Psychologist & Author

JoAnn Deak, PhD, has spent more than 30 years as an educator and psychologist, helping children develop into confident and competent adults. The latter half of that period has also focused on working with adults, parents and teachers in their roles as guides or ‘neurosculptors’ of children. On her website is a quote that best describes her perspective on her work: “every interaction a child has, during the course of a day, influences the adult that child will become.”

Parents and educators at schools from New York to Hawaii, as well as such organizations as the National Association of School Psychologists, the National Association of Independent Schools, the Association of International Schools, the American Montessori Society and the International Baccalaureate Association, have heralded Dr. Deak’s ability to demystify complex issues of child development, learning, identify formation and brain research.

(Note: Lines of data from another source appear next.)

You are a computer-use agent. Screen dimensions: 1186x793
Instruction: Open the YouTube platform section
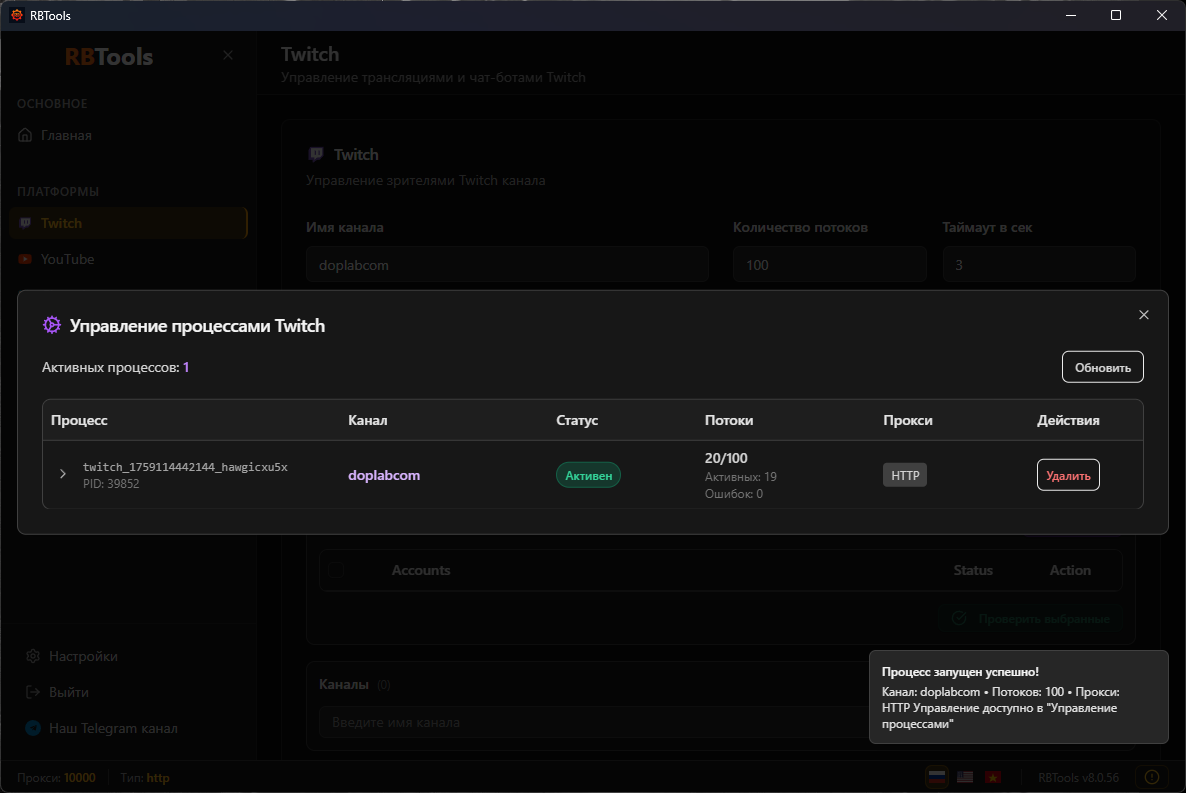tap(67, 259)
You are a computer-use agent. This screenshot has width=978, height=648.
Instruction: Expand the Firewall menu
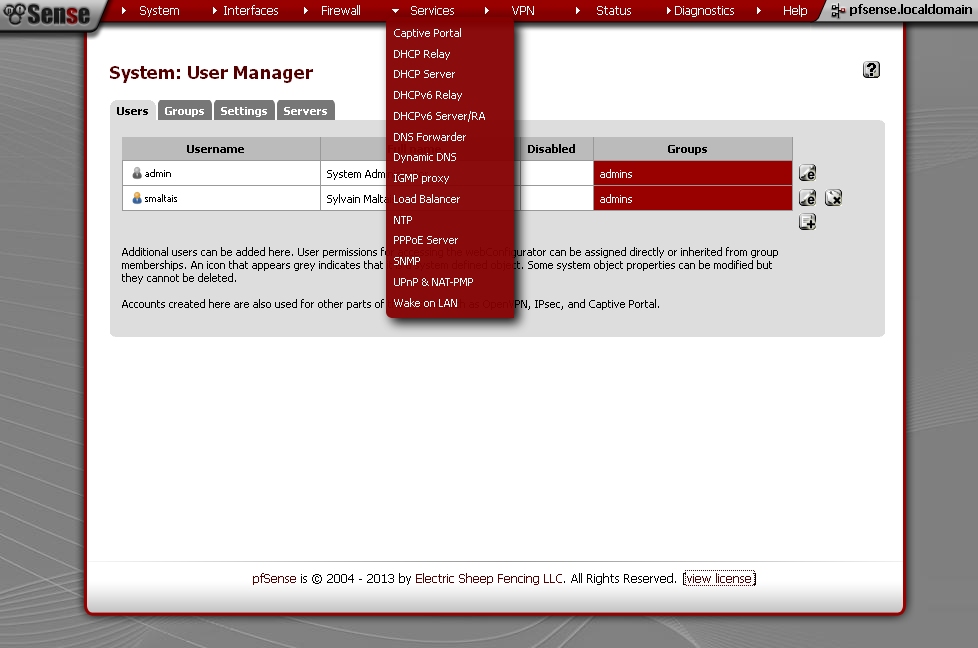tap(340, 11)
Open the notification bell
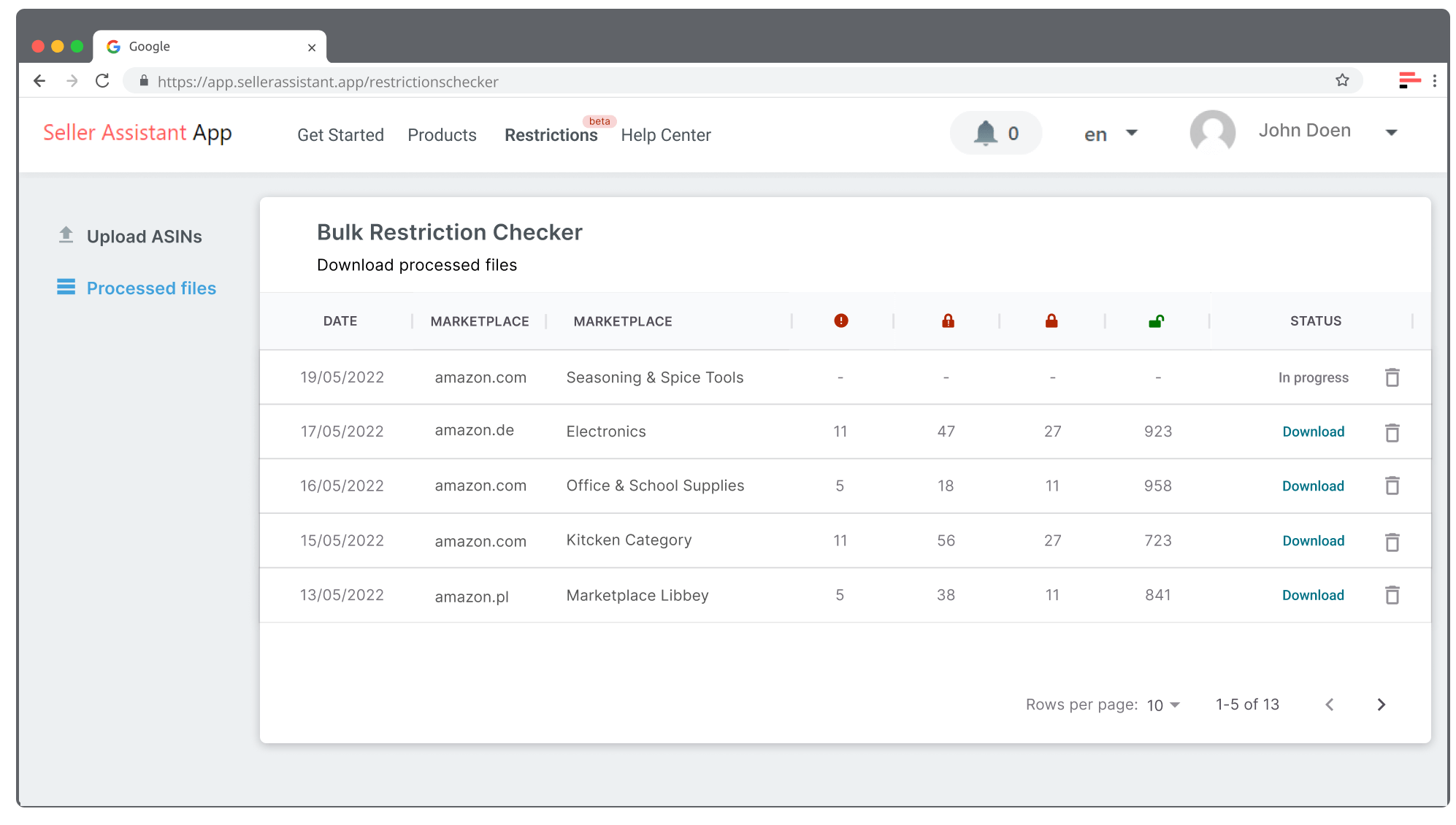1456x825 pixels. [x=986, y=133]
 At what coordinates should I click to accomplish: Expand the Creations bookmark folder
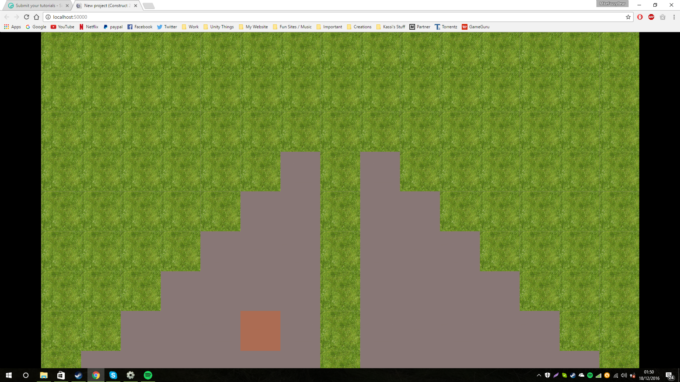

Dr. Deak has been an advisor to Outward Bound, a past chair of the National Committee for Girls and Women in Independent Schools, on the advisory board for the Center on Research for Girls (Laurel School), for the Seattle Girls’ School, Bromley Brook School, the Red Oak School, Power Play and GOAL. She consults with organizations and schools across the United States. Most recently, she has worked internationally with schools, organizations, associations and parent groups in every continent (except Antarctica!) She has been awarded the Woman of Achievement Award by the National Coalition of Girls’ Schools, was given the first Female Educator of the Year Award by Orchard House School, and the Outstanding Partner for Girls Award from Clemson University. She has been named the Visiting Scholar in New Zealand, the Visiting Scholar for Montessori Children’s House and has been the Resident Scholar for the Gardner Carney Leadership Institute in Colorado Springs for the past five years.